Zebrafish mutants support the model that a gradient of Bmp signaling patterns
various tissue types during gastrulation in the developing embryo (reviewed by
Dale and Wardle, 1999
). For
example, the swirl mutant, which lacks bmp2b, has radialized
trunk somites, reduced blood, vasculature and pronephros, and no tail tissue
(Kishimoto et al., 1997
).
Other mutants in the Bmp pathway, including snailhouse hypomorphs
(Dick et al., 2000
),
piggytail (Kramer et al.,
2002
), lost-a-fin
(Mintzer et al., 2001
) and
minifin (Connors et al.,
1999
), have progressively less severe phenotypes than
swirl mutants. For instance, in zygotic lost-a-fin embryos,
which are mutant for the Bmp receptor alk8, the patterning of the
ventral and posterior mesoderm is normal, but the ventral tail fin is absent
(Mintzer et al., 2001
). Such
data suggest that the highest levels of Bmp signaling are required for
formation of the ventral tail fin, while lower levels of Bmp signaling are
required for other ventral and posterior tissues.

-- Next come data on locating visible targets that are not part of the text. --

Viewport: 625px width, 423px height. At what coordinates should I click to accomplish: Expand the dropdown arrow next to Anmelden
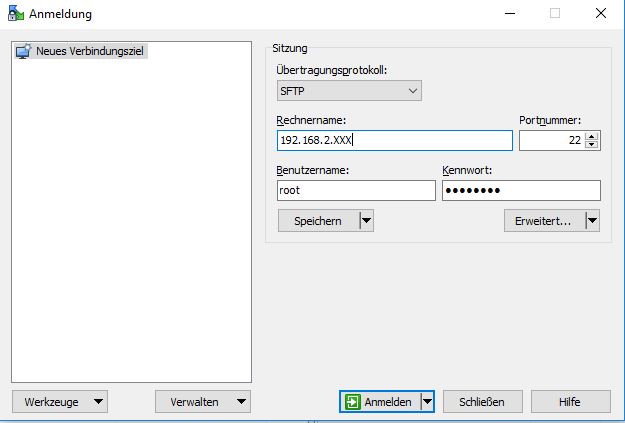click(427, 401)
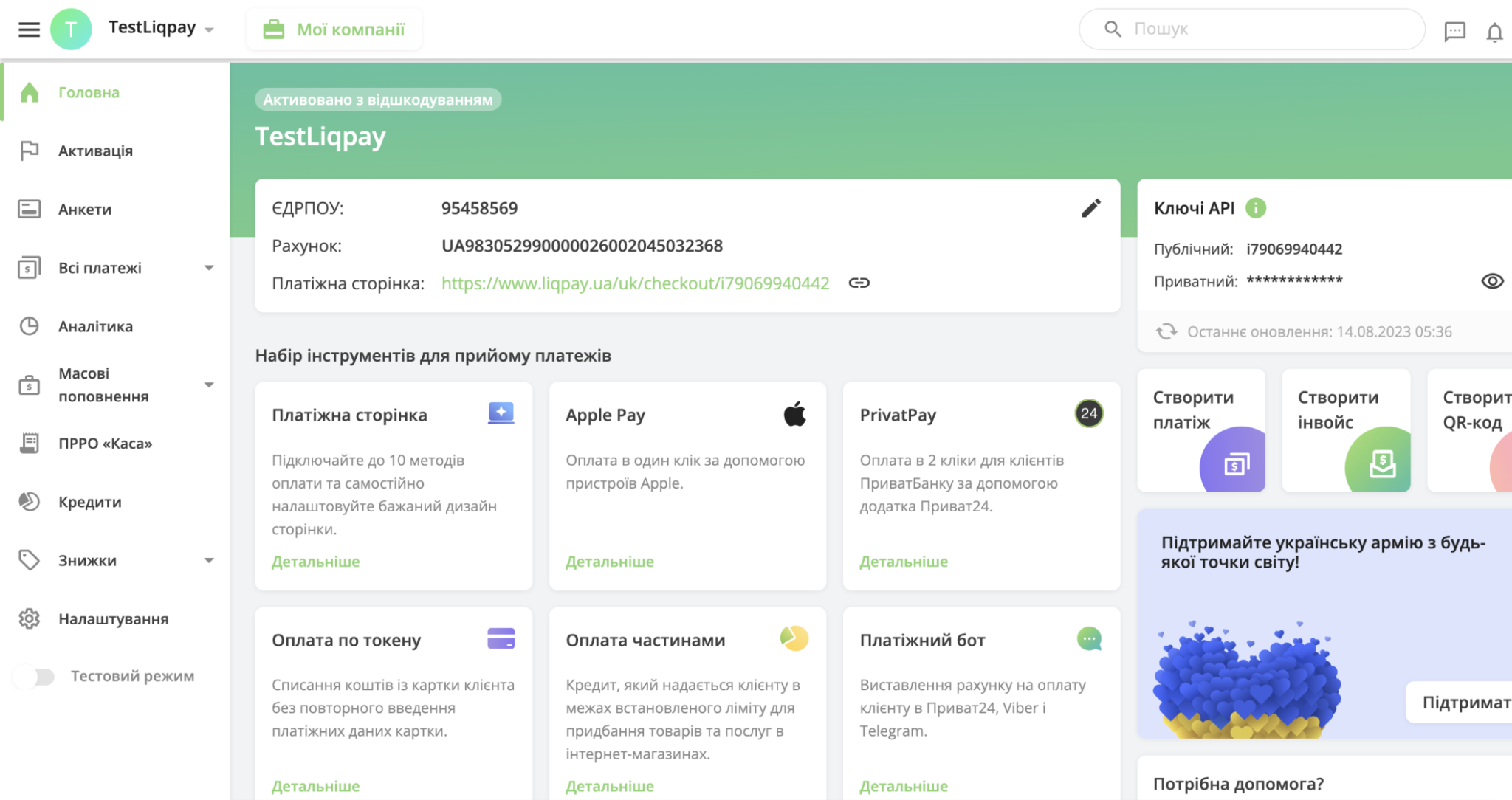Expand the Знижки submenu
Viewport: 1512px width, 800px height.
209,560
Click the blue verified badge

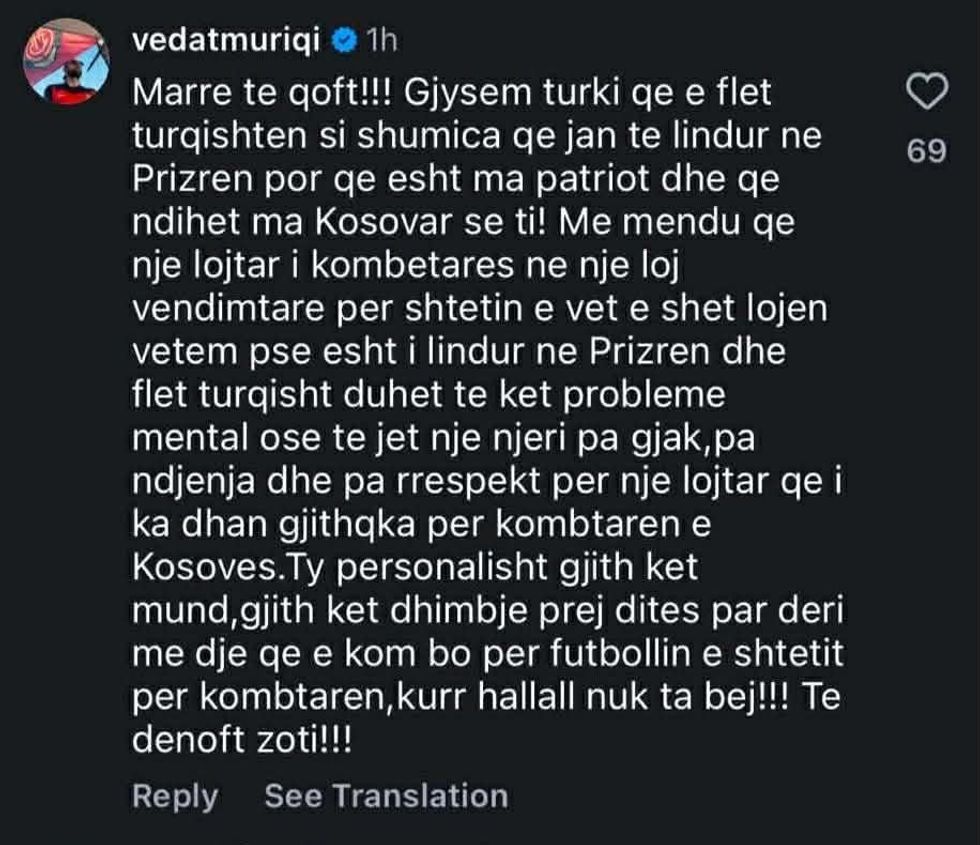344,40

The role of Bmps in tail development has been further elucidated by
experiments involving overexpression of bmp RNA in the early
zebrafish embryo. When injected in combination with RNA encoding Wnt8 and the
Nodal ligand Cyclops (Cyc), Bmp induces the formation of ectopic tails
(Agathon et al., 2003).
Moreover, whereas tails can form at lower efficiency when Bmp is expressed
with either Wnt8 or Cyc alone, Bmp is indispensable for tail formation. A
second set of experiments suggests that Bmp signaling is important for
reserving a population of tailbud cells for somitogenesis in the tail. When
dorsal determinants, which activate Bmp antagonists such as chordin
(Sasai et al., 1994
) and
noggin (Zimmerman et al.,
1996
), are removed before gastrulation, embryos do not develop
trunk somites and instead only develop tail somites
(Ober and Schulte-Merker,
1999
). If, however, dorsal determinants are removed in a
swirl background, which lacks zygotic Bmp signaling, the embryos
recover trunk somite formation and lose the tail somites. These experiments
indicate that Bmp signaling negatively regulates trunk somitogenesis while
promoting tail somitogenesis, potentially by setting aside a population of
cells to form tail somites rather than trunk somites.

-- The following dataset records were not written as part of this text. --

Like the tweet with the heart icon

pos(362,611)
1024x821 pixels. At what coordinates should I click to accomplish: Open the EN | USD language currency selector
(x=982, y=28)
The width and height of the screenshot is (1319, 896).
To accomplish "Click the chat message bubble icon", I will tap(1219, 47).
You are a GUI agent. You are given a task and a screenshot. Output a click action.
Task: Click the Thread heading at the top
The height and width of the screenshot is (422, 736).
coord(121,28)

Such studies show a requirement for Bmp signaling in formation of the
zebrafish tail organizer. However, they do not determine whether Bmps exert
their influence on tailbud cells only during gastrulation, or if Bmps continue
to be required in the post-gastrula tailbud. Bmps are expressed in the tailbud
and surrounding tissues throughout somitogenesis
(Martinez-Barbera et al.,
1997; Dick et al.,
2000
), making it seem likely that they are playing important roles
during trunk and tail formation. As mutants are defective in Bmp signaling
from the onset of zygotic transcription, and overexpression, dominant-negative
and morpholino experiments have been performed only before the gastrula
stages, it is unclear what the role of Bmp is in the ventral and posterior
mesoderm after the end of gastrulation. To address this question, we generated
a zebrafish transgenic line for conditionally reducing Bmp signaling. We found
that Bmp signaling plays an important role in primary tail formation during
early gastrulation, and that it prevents the formation of ectopic tails from
the mid-gastrula stages through early somitogenesis. High levels of Bmp
signaling appear to be important for the development of most ventral
mesodermal derivatives during early gastrulation, whereas the ventral fin
requires Bmp signaling from early gastrulation through the early somitogenesis
stages.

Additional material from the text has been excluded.